African cashew experts, numbering about 80, have converged in Sunyani for the second session of the 7th Edition of Master Training Programme on Cashew Value Chain Promotion.
The participants were selected from nine countries – Benin, Burkina Faso, Cameroun, Cote d’Ivoire, Ghana, Mozambique, Guinea, Nigeria and Sierra Leone. The master training’s focus is on how to expand of the crop’s production base through the development of improved planting materials and good agricultural practices (GAP) as catalysts to ensuring sustainable cashew production.
The participants will have access to the Wenchi Agricultural Research Station, where they’ll get an opportunity to experience softwood grafting and other key production-related activities.
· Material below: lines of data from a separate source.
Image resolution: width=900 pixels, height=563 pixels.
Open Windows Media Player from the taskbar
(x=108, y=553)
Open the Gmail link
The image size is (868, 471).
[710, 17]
The session will touch on gender in the cashew value chain, specifically on gender studies and analysis. This is in line with the critical role of women in the cashew value chain, hence the commitment to mainstreaming gender.
Deputy Minister for Food and Agriculture, George Oduro, in a speech read for him underscored the importance of developing and adapting sustainable strategies to mitigate the increasing challenges emanating from climate change. It is against this backdrop that 98 districts in the Savannah regions – an area that is particularly vulnerable to climate change effects – have been earmarked for the cultivation of cashew, he stated.
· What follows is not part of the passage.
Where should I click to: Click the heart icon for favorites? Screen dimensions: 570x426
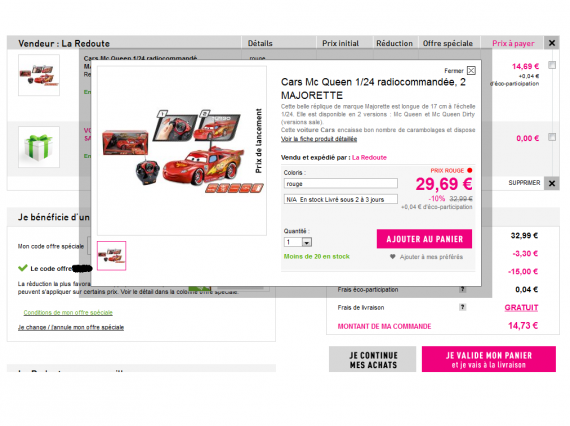pyautogui.click(x=393, y=257)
“Cashew cultivation will not only mitigate the effect of climate change but also serve as an alternative source of income for the local economies. Looking at the huge prospects the sector offers, it is essential that the capacities of sector-actors are built. This Master Training Programme therefore comes as a sorely-needed solution,” he said.
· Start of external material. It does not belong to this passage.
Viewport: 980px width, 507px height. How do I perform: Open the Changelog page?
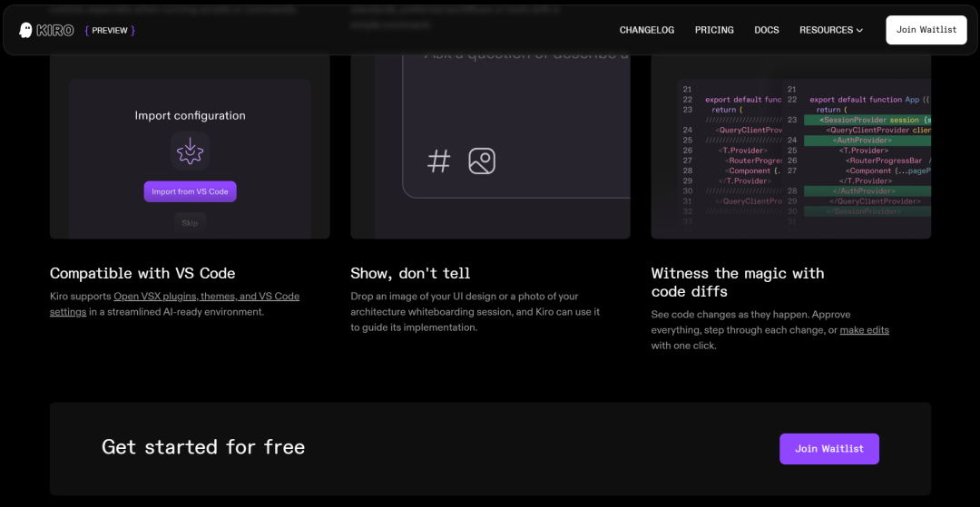coord(646,30)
The Deputy Minister reaffirmed government’s commitment to ensuring a well-developed and organised cashew sector, hence its soon to be inaugurated Tree Crops Development Authority to spearhead regulation of the sector. “I wish to assure you that government on its part is prepared to do what is possible to support growth and development of the sector, and to ensure that the country can reap maximum benefits from the cashew value chain”.
He indicated: “In line with this goal of increasing local production, government is currently working on the establishment of more nurseries to ensure availability of good planting materials for cashew farmers across the country. Government through its Planting for Export and Rural Development also seeks to engage the youth in cashew production; and this, it is hoped, will contribute to solving the problem of unemployment in the country”.
Madam Juliana Ofori-Karikari of Competitive Cashew Initiative (ComCashew), on her part said in an effort to boost the activities of cashew production, a matching grant has been established to support the production of high-quality grafted cashew seedlings, and urged farmers to take advantage of the grant to expand productivity and earn higher incomes as well as help actors in the value chain to have better market access.
She alluded to huge job creation potential in the cashew sector through competitiveness and other activities along the value chain, saying: “Until now, over 530,000 jobs have been created in production – specifically through the intervention of GIZ ComCashew and its partners”.